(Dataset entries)
· · · ·

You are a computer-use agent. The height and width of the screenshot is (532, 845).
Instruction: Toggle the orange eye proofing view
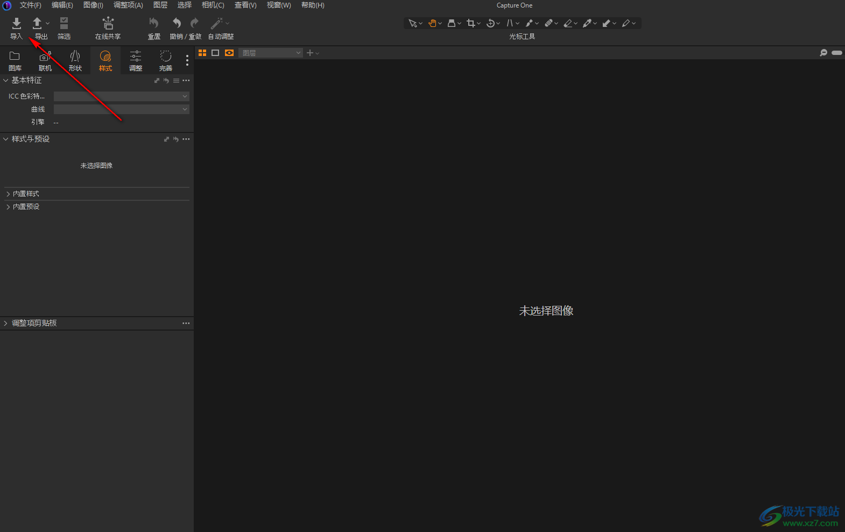click(229, 53)
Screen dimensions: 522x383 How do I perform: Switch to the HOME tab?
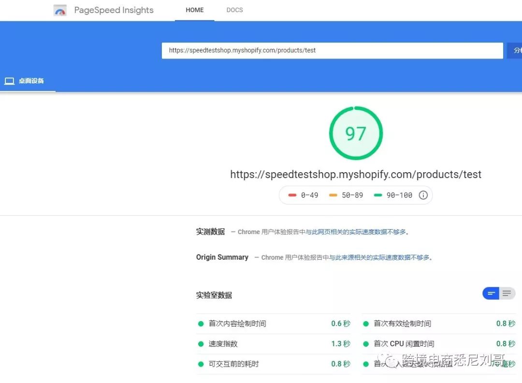pyautogui.click(x=194, y=10)
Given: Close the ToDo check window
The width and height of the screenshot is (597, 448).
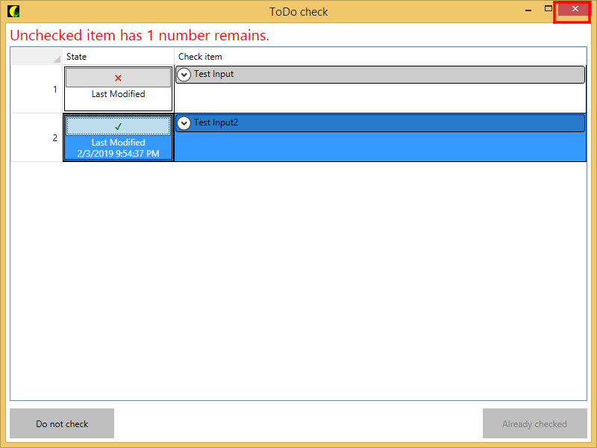Looking at the screenshot, I should click(x=574, y=9).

· · · ·

### TASK:
The expected output is the exact run of lines from the one containing "Instruction: Toggle the" through the final line of the data above, both ends included, with no pictures.

### WRITTEN RESPONSE:
Instruction: Toggle the orange eye proofing view
click(229, 53)
Screen dimensions: 522x383 How do I perform: Switch to the HOME tab?
pyautogui.click(x=194, y=10)
Given: Close the ToDo check window
The width and height of the screenshot is (597, 448).
Looking at the screenshot, I should click(x=574, y=9).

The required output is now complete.